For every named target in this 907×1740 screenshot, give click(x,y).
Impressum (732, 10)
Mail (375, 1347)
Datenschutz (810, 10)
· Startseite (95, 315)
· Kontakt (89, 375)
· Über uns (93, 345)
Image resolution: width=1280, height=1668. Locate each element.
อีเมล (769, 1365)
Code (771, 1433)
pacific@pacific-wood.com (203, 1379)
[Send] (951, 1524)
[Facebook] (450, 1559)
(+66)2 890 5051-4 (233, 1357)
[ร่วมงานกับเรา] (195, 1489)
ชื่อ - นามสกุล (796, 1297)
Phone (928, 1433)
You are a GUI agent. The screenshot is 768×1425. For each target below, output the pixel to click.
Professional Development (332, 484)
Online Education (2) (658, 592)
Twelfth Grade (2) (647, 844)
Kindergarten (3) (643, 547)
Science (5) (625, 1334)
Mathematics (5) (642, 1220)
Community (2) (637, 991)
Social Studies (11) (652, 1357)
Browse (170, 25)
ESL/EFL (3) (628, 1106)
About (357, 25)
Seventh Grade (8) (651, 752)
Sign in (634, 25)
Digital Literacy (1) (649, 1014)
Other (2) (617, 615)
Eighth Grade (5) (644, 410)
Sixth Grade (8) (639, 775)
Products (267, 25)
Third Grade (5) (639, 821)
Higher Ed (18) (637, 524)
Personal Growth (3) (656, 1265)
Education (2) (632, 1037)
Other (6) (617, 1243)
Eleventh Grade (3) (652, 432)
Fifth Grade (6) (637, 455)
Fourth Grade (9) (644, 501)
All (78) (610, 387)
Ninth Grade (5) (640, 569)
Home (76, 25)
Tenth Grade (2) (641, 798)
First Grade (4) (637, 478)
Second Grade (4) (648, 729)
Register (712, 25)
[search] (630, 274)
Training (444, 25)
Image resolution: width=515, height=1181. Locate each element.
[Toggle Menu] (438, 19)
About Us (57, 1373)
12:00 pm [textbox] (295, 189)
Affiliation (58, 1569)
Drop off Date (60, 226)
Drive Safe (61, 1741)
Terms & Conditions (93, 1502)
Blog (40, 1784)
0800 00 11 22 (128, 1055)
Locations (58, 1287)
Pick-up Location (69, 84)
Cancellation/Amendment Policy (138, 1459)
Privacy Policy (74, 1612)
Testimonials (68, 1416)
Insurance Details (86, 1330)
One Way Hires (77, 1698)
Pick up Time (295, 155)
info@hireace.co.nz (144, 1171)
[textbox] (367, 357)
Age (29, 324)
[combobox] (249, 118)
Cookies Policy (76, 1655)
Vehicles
☆ ☆ ☆ ☆ ☆
◆ **Goal**
Lay out the listing as a Markdown table with the columns Row and Entry. Include every line from the one containing "Browse (170, 25)" through the last line of the listing, both ends included, number the rows in order, and leave out any blank lines.

◆ **Response to this exercise**
| Row | Entry |
|---|---|
| 1 | Browse (170, 25) |
| 2 | ESL/EFL (3) (628, 1106) |
| 3 | About (357, 25) |
| 4 | Seventh Grade (8) (651, 752) |
| 5 | Sign in (634, 25) |
| 6 | Digital Literacy (1) (649, 1014) |
| 7 | Other (2) (617, 615) |
| 8 | Eighth Grade (5) (644, 410) |
| 9 | Sixth Grade (8) (639, 775) |
| 10 | Products (267, 25) |
| 11 | Third Grade (5) (639, 821) |
| 12 | Higher Ed (18) (637, 524) |
| 13 | Personal Growth (3) (656, 1265) |
| 14 | Education (2) (632, 1037) |
| 15 | Other (6) (617, 1243) |
| 16 | Eleventh Grade (3) (652, 432) |
| 17 | Fifth Grade (6) (637, 455) |
| 18 | Fourth Grade (9) (644, 501) |
| 19 | All (78) (610, 387) |
| 20 | Ninth Grade (5) (640, 569) |
| 21 | Home (76, 25) |
| 22 | Tenth Grade (2) (641, 798) |
| 23 | First Grade (4) (637, 478) |
| 24 | Second Grade (4) (648, 729) |
| 25 | Register (712, 25) |
| 26 | [search] (630, 274) |
| 27 | Training (444, 25) |
| 28 | Image resolution: width=515, height=1181. Locate each element. |
| 29 | [Toggle Menu] (438, 19) |
| 30 | About Us (57, 1373) |
| 31 | 12:00 pm [textbox] (295, 189) |
| 32 | Affiliation (58, 1569) |
| 33 | Drop off Date (60, 226) |
| 34 | Drive Safe (61, 1741) |
| 35 | Terms & Conditions (93, 1502) |
| 36 | Blog (40, 1784) |
| 37 | 0800 00 11 22 (128, 1055) |
| 38 | Locations (58, 1287) |
| 39 | Pick-up Location (69, 84) |
| 40 | Cancellation/Amendment Policy (138, 1459) |
| 41 | Privacy Policy (74, 1612) |
| 42 | Testimonials (68, 1416) |
| 43 | Insurance Details (86, 1330) |
| 44 | One Way Hires (77, 1698) |
| 45 | Pick up Time (295, 155) |
| 46 | info@hireace.co.nz (144, 1171) |
| 47 | [textbox] (367, 357) |
| 48 | Age (29, 324) |
| 49 | [combobox] (249, 118) |
| 50 | Cookies Policy (76, 1655) |
| 51 | Vehicles |